[BRANO FORNITO]
C’è un altro problema: ospedali come quelli di Cremona e Lodi sono sotto assedio per quanto riguarda la rianimazione. Il governatore dell’Emilia-Romagna, Stefano Bonaccini, ha offerto aiuto alla Lombardia: il problema è che il contagio ora si sta allargando a macchia d’olio anche nelle province emiliane più a nord, per cui il supporto a Lodi e Cremona può riguardare solo pazienti non gravi, non quelli che necessitano di terapia intensiva. Altro guaio, i pazienti più gravi sono concentrati in Lombardia (106 su 140): serve a poco che sistema paese abbia a disposizione oltre 5.000 posti, perché un malato grave difficilmente potrà essere trasferito in Abruzzo o in Toscana. Racconta il viceministro Sileri: «L’obiettivo è aumentare del 50 per cento i posti di terapia intensiva e sub intensiva, si possono ricavare nelle strutture ospedaliere esistenti». A Milano sarà utilizzato un ex ospedale militare per ospitare le persone in quarantena.

Ieri, durante la conferenza stampa, il capo della Protezione civile, Angelo Borrelli, che è anche commissario per l’emergenza coronavirus, ha spiegato che tutti gli scenari vengono presi in considerazione, anche quello della realizzazione di nuovi ospedali nelle strutture mobili, come si fa nelle zone terremotate. Però ha anche precisato con fermezza: non sarà necessario, ma in protezione civile bisogna avere pronti sempre tutti gli scenari. «Un dato importante è relativo alle strutture di pre-triage, fuori dagli ospedali, che sono 283» ha aggiunto Borrelli.

[ELENCO ATTIVITÀ]
- a) Riscrivi tutto ciò che va da "Ieri, durante la" giù fino a "ha aggiunto Borrelli." nel brano sull'emergenza negli ospedali, mettendo "ipotesi" al posto di "scenari".
- b) Secondo il brano sull'emergenza negli ospedali, quante sono le strutture di pre-triage fuori dagli ospedali indicate da Borrelli?
- c) Prosegui il brano sull'emergenza negli ospedali a partire dal punto in cui si interrompe.
L'elenco riportato più avanti non serve per svolgere il lavoro.

[DATI DISPONIBILI]
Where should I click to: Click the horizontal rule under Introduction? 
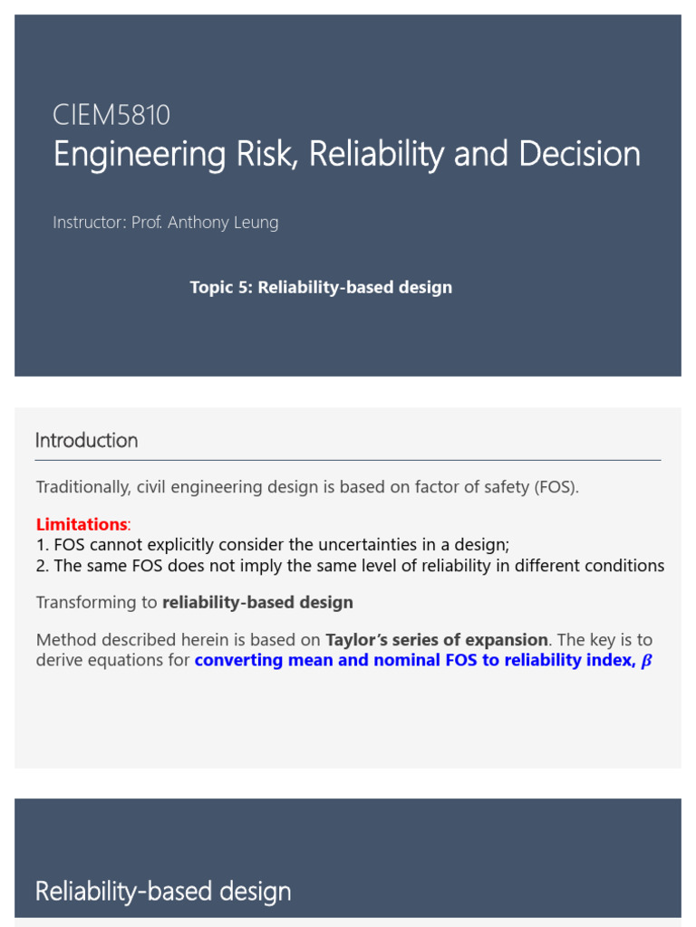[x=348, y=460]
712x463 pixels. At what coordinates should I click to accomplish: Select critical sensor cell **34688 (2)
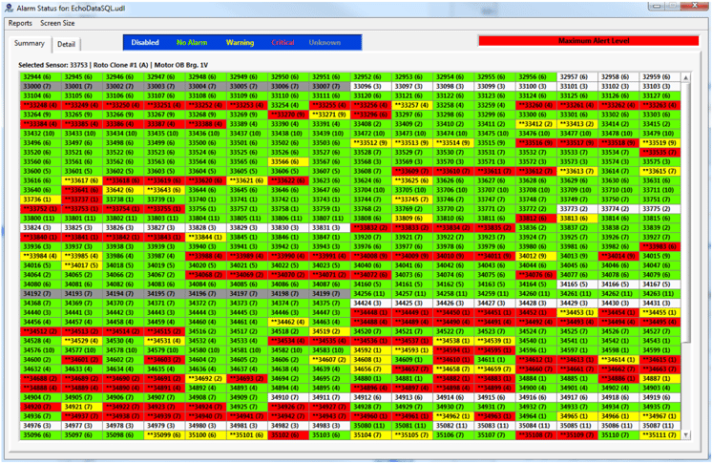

[SOLUZIONI DEGLI ESERCIZI]
- a)
Ieri, durante la conferenza stampa, il capo della Protezione civile, Angelo Borrelli, che è anche commissario per l’emergenza coronavirus, ha spiegato che tutti gli ipotesi vengono presi in considerazione, anche quello della realizzazione di nuovi ospedali nelle strutture mobili, come si fa nelle zone terremotate. Però ha anche precisato con fermezza: non sarà necessario, ma in protezione civile bisogna avere pronti sempre tutti gli ipotesi. «Un dato importante è relativo alle strutture di pre-triage, fuori dagli ospedali, che sono 283» ha aggiunto Borrelli.

- b) Sono 283.

- c)
ROMA
A Roma e nel Lazio, ad esempio, in 31 ospedali c’è ormai una presenza visibile dell’emergenza coronavirus: sono le tende allestite davanti ai grandi ospedali perché ci sia un percorso di triage separato per i sospetti casi di Covid-19. Il precedente dell’ospedale di Codogno, dove si è alimentato il contagio a causa della presenza del paziente 1, è un monito molto presente in tutte le strutture sanitarie, tanto che ai medici la Regione Lazio ha ordinato di svolgere tutti i colloqui con i pazienti mantenendo sempre un metro di distanza.